* Description of the task:
Copy the listing word for word, starting at its first line and ending at the line that contains "Screen dimensions: 710x517 click(242, 137)", including both of those lines. Leave the pictures out of your copy.

* Exercise input:
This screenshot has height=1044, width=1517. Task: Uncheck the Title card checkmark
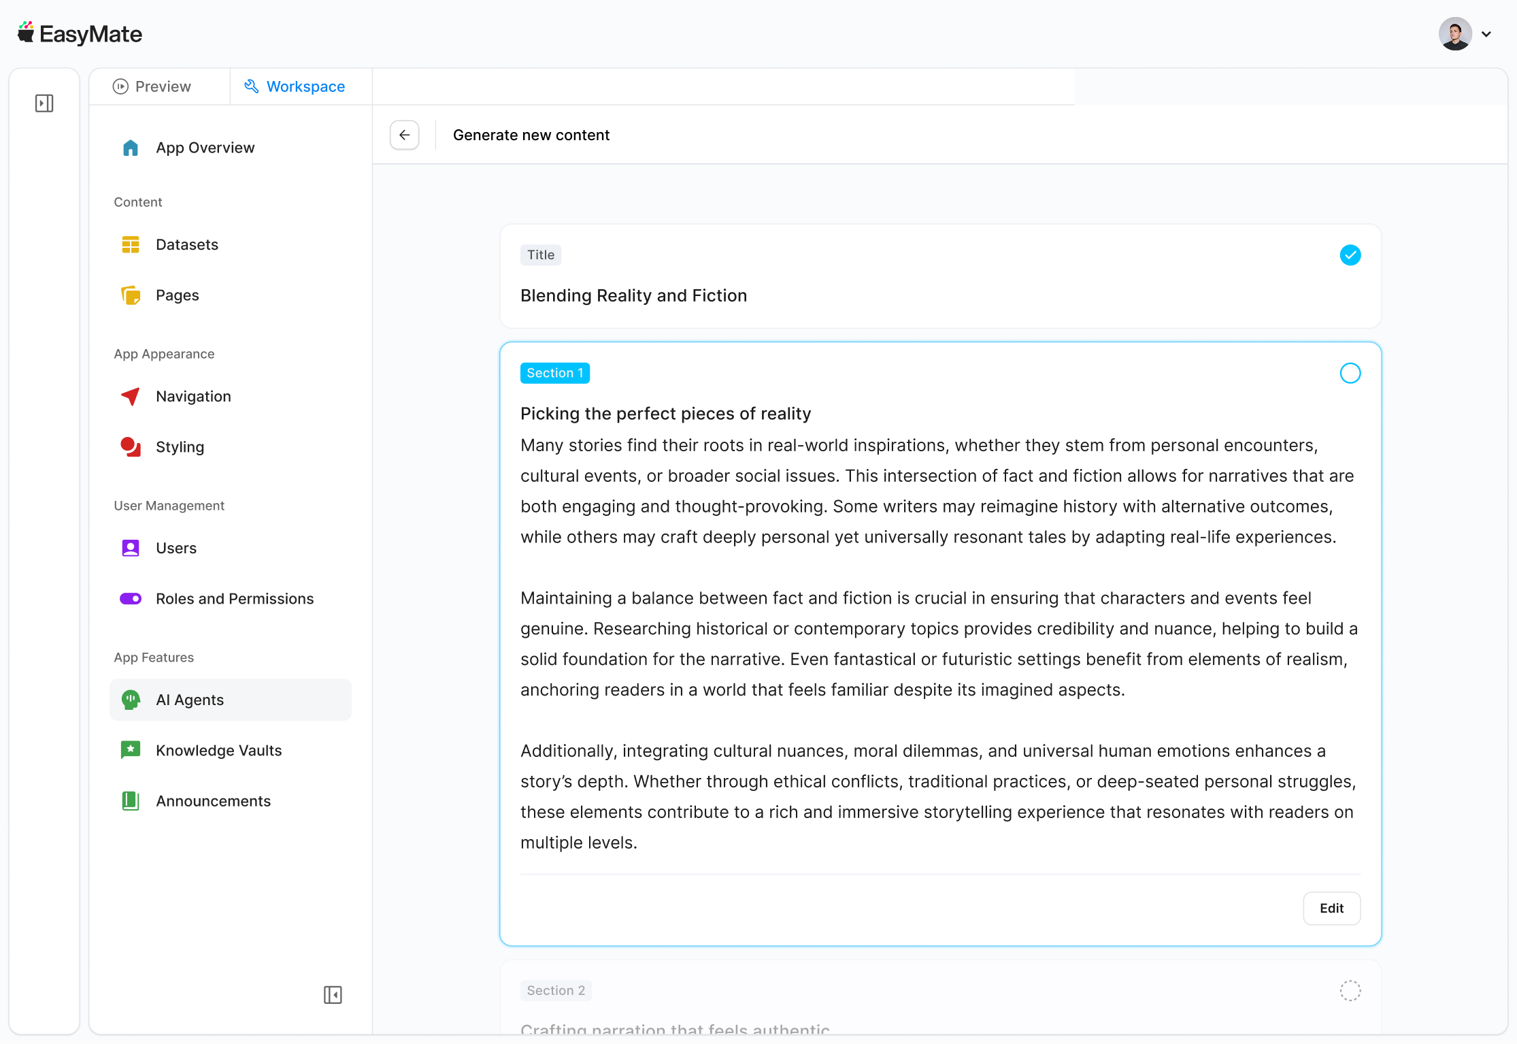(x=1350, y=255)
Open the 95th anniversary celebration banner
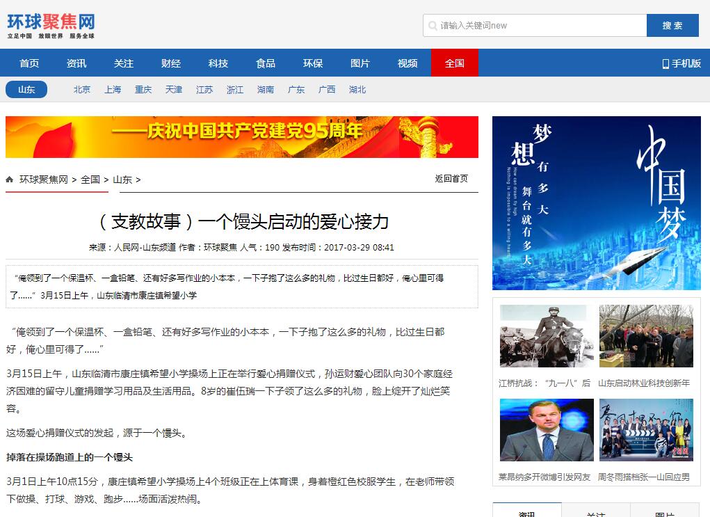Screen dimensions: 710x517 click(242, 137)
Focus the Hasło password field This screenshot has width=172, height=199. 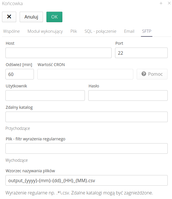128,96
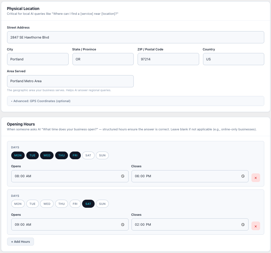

* Exercise result:
This screenshot has height=1044, width=1517. Task: Uncheck the Title card checkmark
(x=1350, y=255)
Open the 95th anniversary celebration banner
Screen dimensions: 710x517 click(242, 137)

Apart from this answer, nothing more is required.